**What is needed:** Put every line of the records below into a Markdown table, skipping blank lines. Use two columns: Row, for a running number, and Text, for the line.

**Material provided:**
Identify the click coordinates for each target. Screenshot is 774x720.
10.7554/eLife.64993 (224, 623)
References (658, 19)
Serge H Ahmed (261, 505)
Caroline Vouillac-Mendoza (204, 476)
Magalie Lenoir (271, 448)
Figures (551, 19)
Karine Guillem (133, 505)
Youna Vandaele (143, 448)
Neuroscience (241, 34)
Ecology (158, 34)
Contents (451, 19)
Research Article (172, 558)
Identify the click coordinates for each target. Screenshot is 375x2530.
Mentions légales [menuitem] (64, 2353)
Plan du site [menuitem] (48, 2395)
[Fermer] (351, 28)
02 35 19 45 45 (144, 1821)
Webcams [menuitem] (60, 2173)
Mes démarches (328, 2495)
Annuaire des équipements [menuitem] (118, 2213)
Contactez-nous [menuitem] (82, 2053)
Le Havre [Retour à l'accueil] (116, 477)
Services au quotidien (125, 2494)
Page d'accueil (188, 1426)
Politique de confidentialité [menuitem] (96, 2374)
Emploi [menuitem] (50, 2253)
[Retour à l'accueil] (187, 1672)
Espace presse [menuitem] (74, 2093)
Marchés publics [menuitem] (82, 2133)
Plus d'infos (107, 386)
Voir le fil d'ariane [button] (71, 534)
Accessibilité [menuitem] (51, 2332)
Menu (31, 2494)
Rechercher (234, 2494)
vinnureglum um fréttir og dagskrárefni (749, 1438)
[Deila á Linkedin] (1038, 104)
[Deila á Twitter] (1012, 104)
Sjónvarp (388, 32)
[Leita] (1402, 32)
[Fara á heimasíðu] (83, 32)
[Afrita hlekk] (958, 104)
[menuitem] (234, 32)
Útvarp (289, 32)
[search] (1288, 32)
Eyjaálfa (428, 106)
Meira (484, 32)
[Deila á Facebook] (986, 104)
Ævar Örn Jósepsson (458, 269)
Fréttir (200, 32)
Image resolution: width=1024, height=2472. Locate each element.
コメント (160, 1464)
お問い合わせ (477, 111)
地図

**Solution for this task:**
| Row | Text |
|---|---|
| 1 | Identify the click coordinates for each target. Screenshot is 774x720. |
| 2 | 10.7554/eLife.64993 (224, 623) |
| 3 | References (658, 19) |
| 4 | Serge H Ahmed (261, 505) |
| 5 | Caroline Vouillac-Mendoza (204, 476) |
| 6 | Magalie Lenoir (271, 448) |
| 7 | Figures (551, 19) |
| 8 | Karine Guillem (133, 505) |
| 9 | Youna Vandaele (143, 448) |
| 10 | Neuroscience (241, 34) |
| 11 | Ecology (158, 34) |
| 12 | Contents (451, 19) |
| 13 | Research Article (172, 558) |
| 14 | Identify the click coordinates for each target. Screenshot is 375x2530. |
| 15 | Mentions légales [menuitem] (64, 2353) |
| 16 | Plan du site [menuitem] (48, 2395) |
| 17 | [Fermer] (351, 28) |
| 18 | 02 35 19 45 45 (144, 1821) |
| 19 | Webcams [menuitem] (60, 2173) |
| 20 | Mes démarches (328, 2495) |
| 21 | Annuaire des équipements [menuitem] (118, 2213) |
| 22 | Contactez-nous [menuitem] (82, 2053) |
| 23 | Le Havre [Retour à l'accueil] (116, 477) |
| 24 | Services au quotidien (125, 2494) |
| 25 | Page d'accueil (188, 1426) |
| 26 | Politique de confidentialité [menuitem] (96, 2374) |
| 27 | Emploi [menuitem] (50, 2253) |
| 28 | [Retour à l'accueil] (187, 1672) |
| 29 | Espace presse [menuitem] (74, 2093) |
| 30 | Marchés publics [menuitem] (82, 2133) |
| 31 | Plus d'infos (107, 386) |
| 32 | Voir le fil d'ariane [button] (71, 534) |
| 33 | Accessibilité [menuitem] (51, 2332) |
| 34 | Menu (31, 2494) |
| 35 | Rechercher (234, 2494) |
| 36 | vinnureglum um fréttir og dagskrárefni (749, 1438) |
| 37 | [Deila á Linkedin] (1038, 104) |
| 38 | [Deila á Twitter] (1012, 104) |
| 39 | Sjónvarp (388, 32) |
| 40 | [Leita] (1402, 32) |
| 41 | [Fara á heimasíðu] (83, 32) |
| 42 | [Afrita hlekk] (958, 104) |
| 43 | [menuitem] (234, 32) |
| 44 | Útvarp (289, 32) |
| 45 | [search] (1288, 32) |
| 46 | Eyjaálfa (428, 106) |
| 47 | Meira (484, 32) |
| 48 | [Deila á Facebook] (986, 104) |
| 49 | Ævar Örn Jósepsson (458, 269) |
| 50 | Fréttir (200, 32) |
| 51 | Image resolution: width=1024, height=2472. Locate each element. |
| 52 | コメント (160, 1464) |
| 53 | お問い合わせ (477, 111) |
| 54 | 地図 |